Santander kauft Wirecard

von Redaktion

München – Kurz vor der ersten Gläubigerversammlung beim Skandalkonzern Wirecard kauft die spanische Großbank Santander das Kerngeschäft des insolventen Zahlungsabwicklers. Die Spanier übernehmen Technologie und Geschäftsbetrieb, die rund 500 noch verbliebenen Mitarbeiter können ebenfalls wechseln. Das teilten Insolvenzverwalter Michael Jaffé und Santander mit. Am heutigen Mittwoch will Jaffé bei der ersten Gläubigerversammlung in München über die Lage des nach einem Betrugsskandal zusammengebrochenen und hoch verschuldeten früheren Dax-Konzerns berichten.

Knapp drei Monate nach der formellen Eröffnung des Insolvenzverfahrens übernehmen die Spanier damit die Wirecard-Technologieplattform für Bezahldienstleistungen, die dafür notwendigen Vermögenswerte und das Personal. Der Großteil der noch verbliebenen Wirecard-Mitarbeiter und die Plattform sollen Teil des Händlerservice-Teams von Santander werden, aber an ihren bisherigen Arbeitsplätzen verbleiben können. Der Kaufpreis beträgt dem Vernehmen nach mehr als 100 Millionen Euro. Darüber berichteten mehrere Medien. Jaffé und Santander haben jedoch Stillschweigen vereinbart. Der Deal soll bis Ende des Jahres endgültig unter Dach und Fach sein.

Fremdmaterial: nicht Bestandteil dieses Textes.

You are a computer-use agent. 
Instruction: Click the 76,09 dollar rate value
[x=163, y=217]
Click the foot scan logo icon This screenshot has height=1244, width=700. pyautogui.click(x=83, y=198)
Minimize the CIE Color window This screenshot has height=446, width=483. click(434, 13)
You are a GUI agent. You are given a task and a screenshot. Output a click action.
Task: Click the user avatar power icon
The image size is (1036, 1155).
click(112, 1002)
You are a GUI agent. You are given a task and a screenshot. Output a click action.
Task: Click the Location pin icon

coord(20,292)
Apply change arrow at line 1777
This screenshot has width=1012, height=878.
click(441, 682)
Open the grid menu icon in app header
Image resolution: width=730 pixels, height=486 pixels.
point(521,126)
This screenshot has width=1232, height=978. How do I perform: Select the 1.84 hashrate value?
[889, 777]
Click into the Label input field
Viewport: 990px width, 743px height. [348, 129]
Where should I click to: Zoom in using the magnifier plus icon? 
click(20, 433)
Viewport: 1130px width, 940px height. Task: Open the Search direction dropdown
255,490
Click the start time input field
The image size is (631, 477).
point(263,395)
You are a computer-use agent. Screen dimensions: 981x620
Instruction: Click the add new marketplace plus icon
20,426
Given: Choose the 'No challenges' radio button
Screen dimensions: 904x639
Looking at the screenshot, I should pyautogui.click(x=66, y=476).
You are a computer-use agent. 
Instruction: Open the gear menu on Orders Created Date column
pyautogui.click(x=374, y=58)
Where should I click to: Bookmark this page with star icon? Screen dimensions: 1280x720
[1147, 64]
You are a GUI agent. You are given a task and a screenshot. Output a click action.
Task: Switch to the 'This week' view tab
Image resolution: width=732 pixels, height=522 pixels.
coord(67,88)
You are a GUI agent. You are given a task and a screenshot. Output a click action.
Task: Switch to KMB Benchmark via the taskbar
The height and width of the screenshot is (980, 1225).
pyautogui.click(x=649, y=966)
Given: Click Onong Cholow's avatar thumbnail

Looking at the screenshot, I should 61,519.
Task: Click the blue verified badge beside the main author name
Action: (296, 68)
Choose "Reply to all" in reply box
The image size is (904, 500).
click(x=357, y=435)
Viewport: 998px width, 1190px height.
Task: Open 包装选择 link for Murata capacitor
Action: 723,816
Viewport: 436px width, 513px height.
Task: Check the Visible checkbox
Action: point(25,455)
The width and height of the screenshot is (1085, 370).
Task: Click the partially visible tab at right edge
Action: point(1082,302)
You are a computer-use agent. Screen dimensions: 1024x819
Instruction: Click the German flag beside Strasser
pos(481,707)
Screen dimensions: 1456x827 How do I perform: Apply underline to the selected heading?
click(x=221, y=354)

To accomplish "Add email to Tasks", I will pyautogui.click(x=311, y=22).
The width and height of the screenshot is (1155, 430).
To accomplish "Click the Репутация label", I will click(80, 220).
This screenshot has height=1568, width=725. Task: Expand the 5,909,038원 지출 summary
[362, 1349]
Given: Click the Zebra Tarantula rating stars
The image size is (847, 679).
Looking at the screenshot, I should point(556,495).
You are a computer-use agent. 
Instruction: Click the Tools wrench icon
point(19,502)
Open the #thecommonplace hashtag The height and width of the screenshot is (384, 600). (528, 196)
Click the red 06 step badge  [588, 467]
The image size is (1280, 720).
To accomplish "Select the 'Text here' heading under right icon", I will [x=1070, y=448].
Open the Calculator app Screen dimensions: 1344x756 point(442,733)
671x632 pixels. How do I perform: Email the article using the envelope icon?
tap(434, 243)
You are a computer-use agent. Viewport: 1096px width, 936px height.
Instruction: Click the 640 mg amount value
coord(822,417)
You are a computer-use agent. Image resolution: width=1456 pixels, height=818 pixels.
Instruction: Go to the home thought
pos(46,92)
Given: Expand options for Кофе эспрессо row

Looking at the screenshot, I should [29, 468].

Nicht von den Spaniern übernommen werden die Wirecard-Firmen – damit erspart sich Santander sowohl deren Schulden als auch rechtliche Risiken. Dabei handelt es sich im wesentlichen um die Muttergesellschaft Wirecard AG, die Töchter Wirecard Technologies und Wirecard Acquiring and Issuing sowie die Wirecard Bank. Die Bank soll in enger Abstimmung mit der Finanzaufsicht Bafin schrittweise abgewickelt werden.

Zuvor hatte Jaffé bereits die frühere Wirecard-Tochter in den USA und weitere Gesellschaften in Brasilien und Rumänien verkauft, die Gesamterlöse belaufen sich bislang nach Informationen aus Finanzkreisen auf eine halbe Milliarde Euro. Diese Erlöse kommen den Gläubigern zugute. Weitere Verkäufe in Asien, Südafrika und der Türkei sind geplant.

Dass Jaffé den Schuldenberg abtragen kann, den der in Untersuchungshaft sitzende frühere Vorstandschef Markus Braun und seine mutmaßlichen Komplizen hinterlassen haben, gilt jedoch als sehr unwahrscheinlich. Nach Berechnungen der Münchner Staatsanwaltschaft haben Banken und Investoren mutmaßlich mehr als drei Milliarden Euro verloren. Der Vortrag des Insolvenzverwalters auf der Gläubigerversammlung im Münchner Löwenbräukeller wird mit Spannung erwartet. Bisher ist unbekannt, wie hoch die angemeldeten Forderungen der Gläubiger sind.